How Fresh Bread and Pastries Helped Doctors Identify Cancer

A major research pathway in the world of medical imaging is in the field of artificial intelligence and machine learning, which are used to help doctors identify cell samples that potentially show signs of cancer.

There is a range of systems available, each rapidly evolving as AI permeates into many facets of life and evolves to meet the needs of various industries.
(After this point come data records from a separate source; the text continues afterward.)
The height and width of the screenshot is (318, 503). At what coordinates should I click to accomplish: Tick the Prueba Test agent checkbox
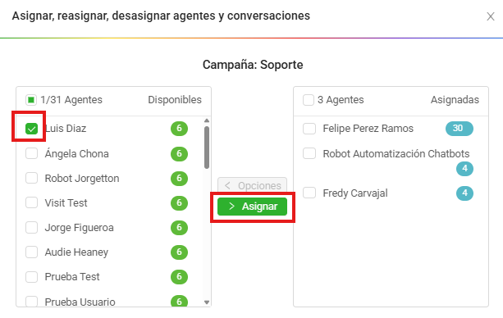31,277
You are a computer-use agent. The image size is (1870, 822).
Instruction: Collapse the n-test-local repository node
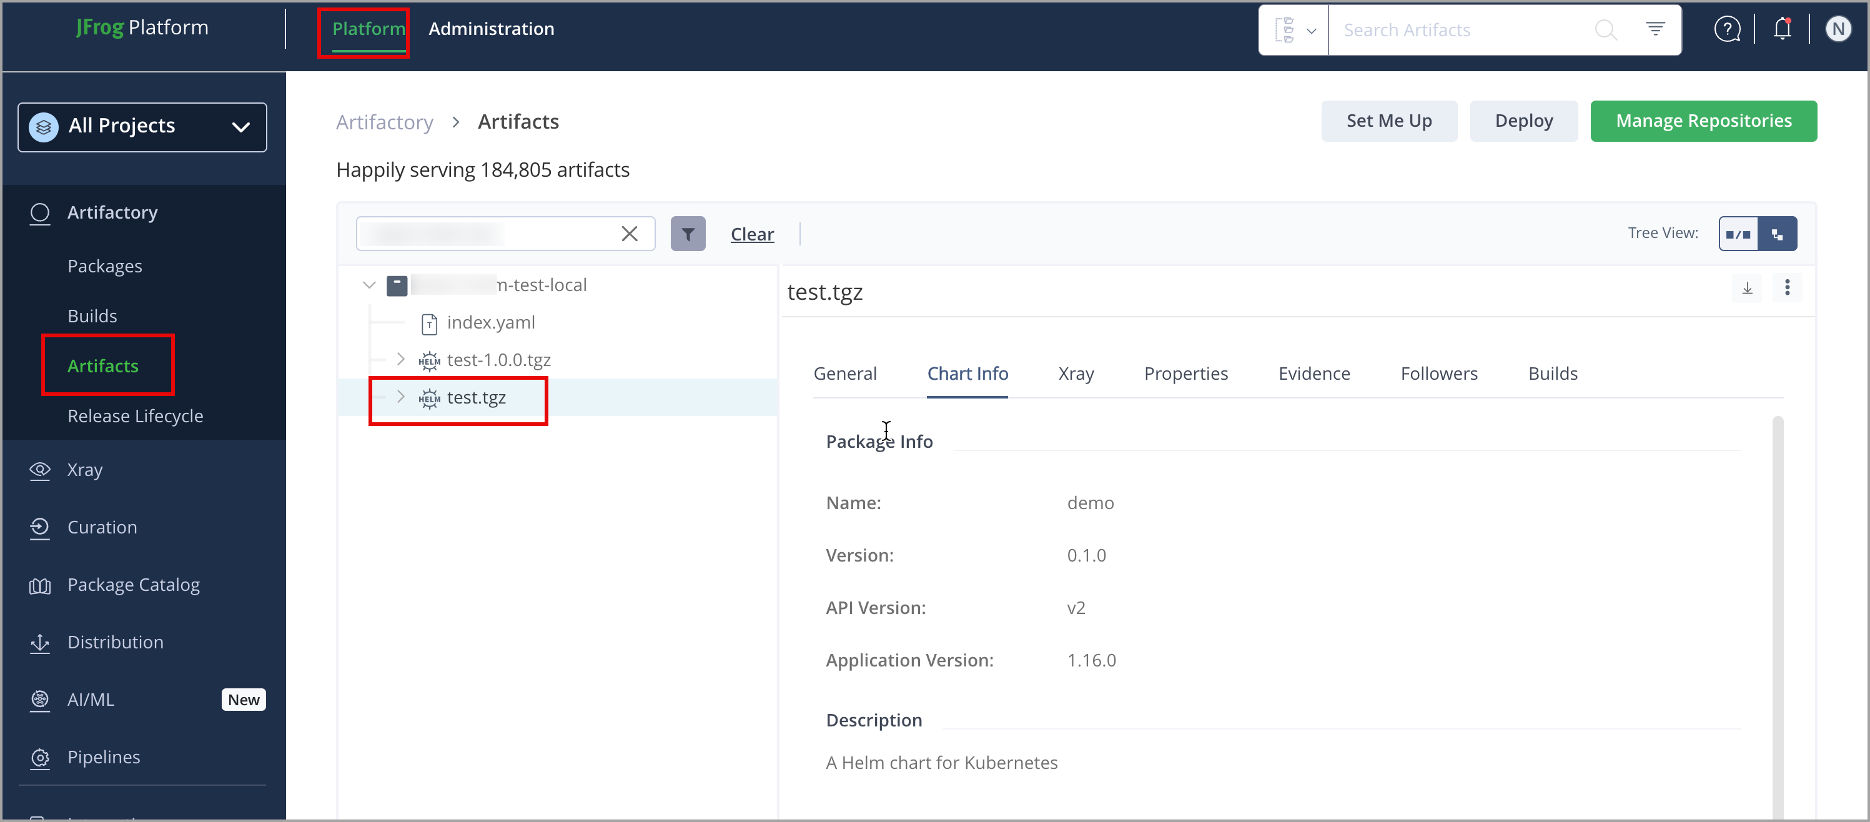tap(369, 285)
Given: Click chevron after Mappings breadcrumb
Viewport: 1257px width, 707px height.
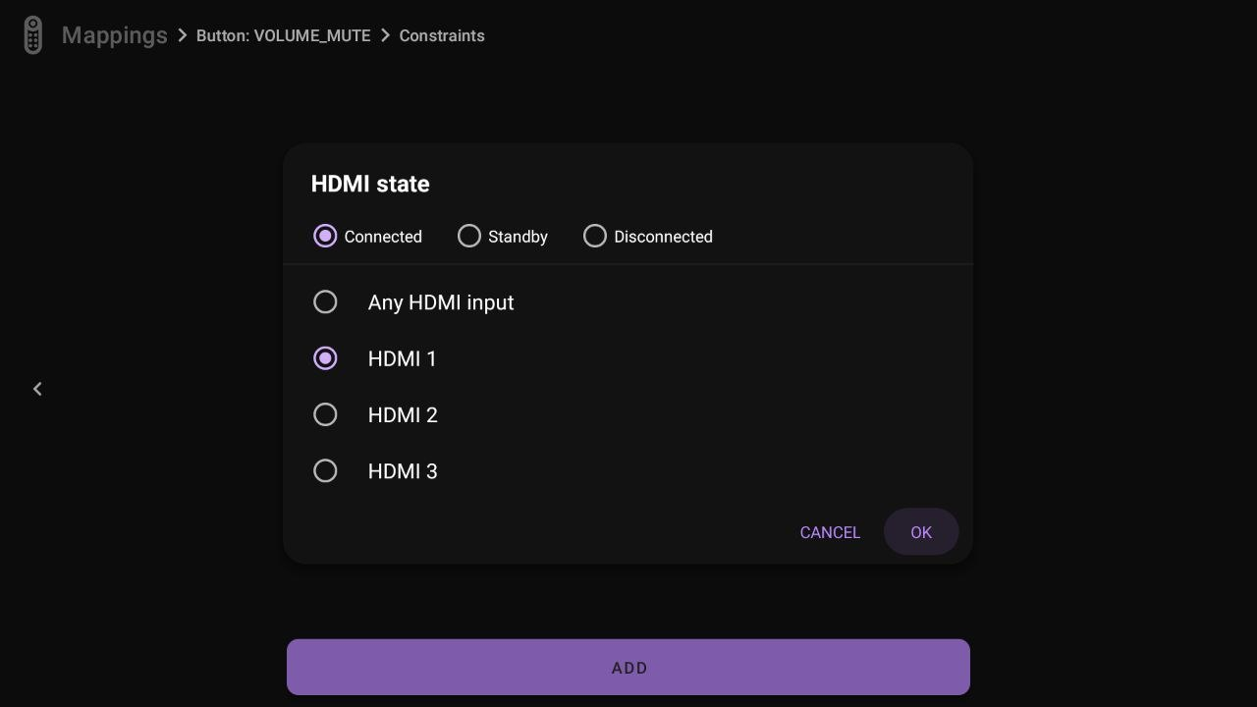Looking at the screenshot, I should 183,35.
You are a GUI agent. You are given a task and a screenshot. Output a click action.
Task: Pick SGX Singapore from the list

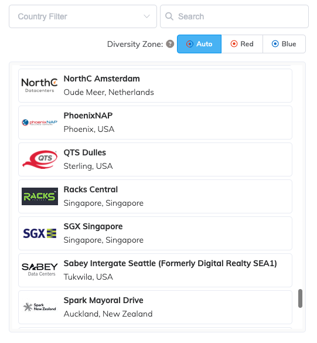point(155,233)
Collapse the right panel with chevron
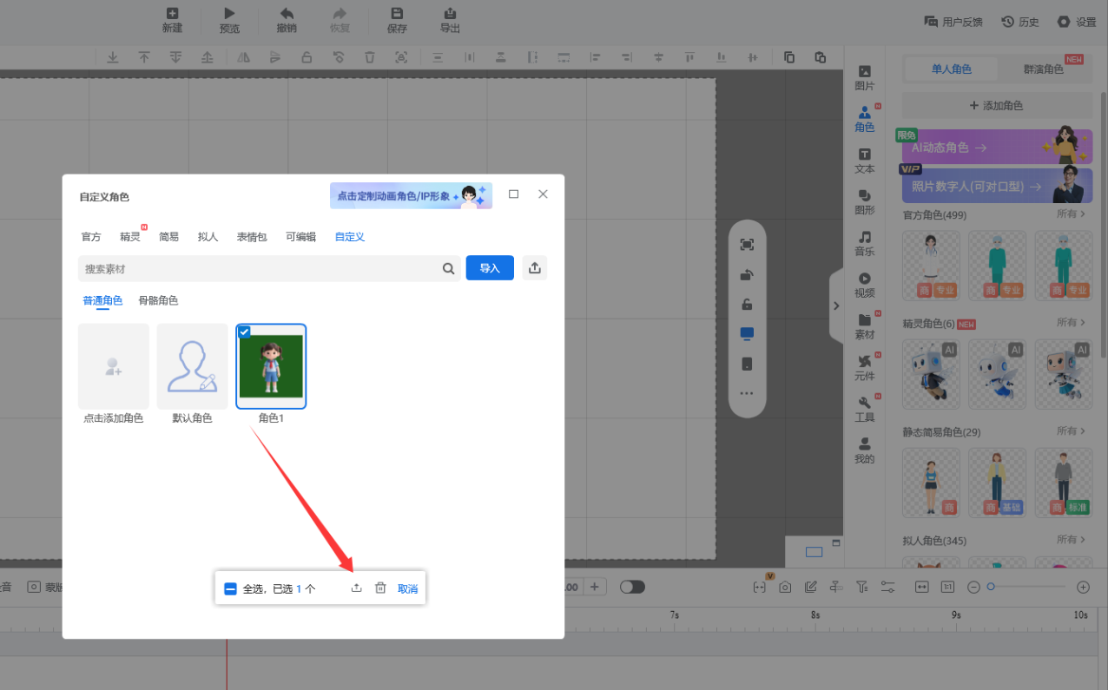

However, the earliest and most incredible example of this is how a system designed to scan for freshly baked bread and pastries became a major tool in some hospitals to help doctors efficiently scan for cancer in cell samples.

For context, Japanese bakeries do not sell packaged bread products, because bread in the open looks fresher and more appealing.

With these bakeries expanding their product ranges dramatically, it was getting increasingly difficult for customer service staff to efficiently serve customers as they needed to memorise a lot of different pastry types.

In 2007, a lot of scanning systems relied on barcodes or used somewhat rudimentary AI recognition technology that typically could only recognise standardised shapes and designs, which given that baking is not always consistent, led to confusion.

Enter BakeryScan, an advanced AI scanning system that could be trained to accurately detect different types of bread, work out when a pastry had ripped or was two separate items, could detect different bread items touching and was heralded for its accuracy by the baking world.

However, a decade later, a doctor based at the Louis Pasteur Centre for Medical Research in Kyoto had a brilliant idea. As cancer cells could in some cases look similar to these pastry products, a custom baking scanner could be used to efficiently look for cancer cells.

This led to the development of Cyto-AiSCAN, which uses the same technology to analyse an entire slide of cells with an accuracy level of 99 per cent, allowing for quicker cancer diagnoses and potentially saving countless lives in the process.